A date with a guy named Matthew whom she met at a pickup game of volleyball led to a surprising revelation. He was a Lutheran seminary student yet had the same passion for community and caring for those in need as she did. Reluctantly she went with him to a Lutheran church. What grabbed her spiritual attention was the liturgy of worship – “choreographed sacredness,” she called it. “It felt like a gift that had been caretaken by generations of the faithful and handed to us to live out and caretake and hand off.”
The key for her conversion – and the focus of her faith – was grace. A class taught by a pastor introduced the term in a way that resonated with her. “I hadn’t learned about grace from the church,” she said of her past. “But I did learn about it from sober drunks who managed to stop drinking by giving their will over to the care of God and who then tried like hell to live a life according to spiritual principles.” The Lutheran church, which stressed the centrality of grace rather than a set of rules to follow, became her spiritual home.
In time, when she was presented with the idea that she could find her sense of purpose as a member of the clergy, she hesitated. “I’m a lousy candidate. I swear like a truck driver, I’m covered with tattoos, and I’m kind of selfish. Nothing about me says ‘Lutheran pastor.’” But her love of Lutheran theology and desire to share it with others pushed her toward ministry. She decided it was her calling.
Bolz-Weber’s journey of sobriety – marriage to Matthew, the birth of two children, college and then seminary – landed her in the Evangelical Lutheran Church in America, a liberal-leaning denomination. (Full disclosure: I belong to a local Evangelical Lutheran Church in America congregation.) In 2008, Bolz-Weber organized an urban congregation in Denver and called it House for All Sinners and Saints (HFASS). Her straight-talking, profanity-laden style of speaking connected with a subset of society that middle-class congregations rarely relate to. Gays, lesbians, transsexuals and bisexuals were welcomed at her church.
Even the title she gave herself, pastrix, had a thumb-your-nose aspect to it. She defines it as a term used to describe female pastors by “unimaginative sections of the church.” She also likes an additional definition that connects with those whom she serves: “Cranky, beautiful faith of Sinner & Saint.” In many respects, the title reflects the ongoing struggle she has with her uninhibited self and the commitment to love the unlovable – yes, even those in the burbs.
Her story doesn’t end with church-growth success – standing-room-only crowds at HFASS – or an easy life of faith for herself.
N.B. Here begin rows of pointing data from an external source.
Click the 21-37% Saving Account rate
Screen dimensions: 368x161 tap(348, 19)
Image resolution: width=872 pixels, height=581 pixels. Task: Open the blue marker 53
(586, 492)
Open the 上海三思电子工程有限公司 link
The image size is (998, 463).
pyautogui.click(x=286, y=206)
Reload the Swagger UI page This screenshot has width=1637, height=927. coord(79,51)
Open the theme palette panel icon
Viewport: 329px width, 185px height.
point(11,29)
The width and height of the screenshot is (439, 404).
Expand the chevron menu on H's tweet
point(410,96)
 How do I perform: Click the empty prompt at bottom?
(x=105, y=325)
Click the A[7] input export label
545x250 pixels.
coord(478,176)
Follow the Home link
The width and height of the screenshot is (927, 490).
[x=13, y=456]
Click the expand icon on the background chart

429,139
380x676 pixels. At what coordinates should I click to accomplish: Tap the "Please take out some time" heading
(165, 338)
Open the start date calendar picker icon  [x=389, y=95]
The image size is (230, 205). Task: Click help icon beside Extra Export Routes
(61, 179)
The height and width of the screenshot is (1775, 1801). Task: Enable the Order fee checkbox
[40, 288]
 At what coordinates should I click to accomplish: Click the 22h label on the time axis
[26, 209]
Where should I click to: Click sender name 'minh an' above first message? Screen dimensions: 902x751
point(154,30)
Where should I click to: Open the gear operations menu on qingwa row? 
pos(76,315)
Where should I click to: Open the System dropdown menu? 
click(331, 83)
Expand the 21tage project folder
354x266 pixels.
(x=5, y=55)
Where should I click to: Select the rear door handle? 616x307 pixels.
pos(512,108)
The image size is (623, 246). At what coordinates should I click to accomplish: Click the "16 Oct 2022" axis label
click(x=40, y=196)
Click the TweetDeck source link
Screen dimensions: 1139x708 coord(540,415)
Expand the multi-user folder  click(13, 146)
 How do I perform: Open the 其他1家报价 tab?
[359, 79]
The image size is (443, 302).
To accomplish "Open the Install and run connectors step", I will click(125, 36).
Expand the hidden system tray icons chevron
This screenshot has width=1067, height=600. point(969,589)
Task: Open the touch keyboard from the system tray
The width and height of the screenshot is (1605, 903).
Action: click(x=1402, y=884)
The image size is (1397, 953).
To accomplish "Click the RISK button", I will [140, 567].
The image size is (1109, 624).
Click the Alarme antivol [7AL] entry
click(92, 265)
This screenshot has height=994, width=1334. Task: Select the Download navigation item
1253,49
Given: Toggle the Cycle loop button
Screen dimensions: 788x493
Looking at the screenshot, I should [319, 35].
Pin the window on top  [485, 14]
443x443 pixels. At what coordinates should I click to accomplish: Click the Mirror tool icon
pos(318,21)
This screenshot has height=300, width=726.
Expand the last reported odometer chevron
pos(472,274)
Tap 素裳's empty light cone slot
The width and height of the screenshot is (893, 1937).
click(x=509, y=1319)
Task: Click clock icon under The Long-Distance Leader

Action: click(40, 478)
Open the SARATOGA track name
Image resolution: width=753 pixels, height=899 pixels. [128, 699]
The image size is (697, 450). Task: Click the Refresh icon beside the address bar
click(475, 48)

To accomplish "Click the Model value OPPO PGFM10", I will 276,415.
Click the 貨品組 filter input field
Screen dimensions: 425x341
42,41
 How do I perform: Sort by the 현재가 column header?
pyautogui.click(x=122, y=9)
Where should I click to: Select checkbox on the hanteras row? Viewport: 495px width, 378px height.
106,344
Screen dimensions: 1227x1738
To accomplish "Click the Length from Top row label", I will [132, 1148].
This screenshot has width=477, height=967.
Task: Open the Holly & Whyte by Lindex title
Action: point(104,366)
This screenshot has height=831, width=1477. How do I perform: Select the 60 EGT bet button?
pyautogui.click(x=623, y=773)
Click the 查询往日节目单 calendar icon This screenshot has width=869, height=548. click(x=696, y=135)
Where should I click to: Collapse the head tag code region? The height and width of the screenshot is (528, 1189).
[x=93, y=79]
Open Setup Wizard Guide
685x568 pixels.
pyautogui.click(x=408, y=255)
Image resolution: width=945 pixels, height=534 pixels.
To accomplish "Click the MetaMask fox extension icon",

Bolz-Weber recounts the struggles of her small congregation, the media attention she attracted because of her unconventional manner and speech, and the ongoing personal battles with anger, impatience and downright crankiness. But as she tells it, she remains faithful to what she understands the grace of God to be in her life and in those who struggle, too.
Her book will unsettle the more enculturated Christian but will resonate with many turned off by institutional religion or by a narrow understanding of the Christian faith. As Bolz-Weber might put it: Read it at your own risk, (fill in the expletive blank).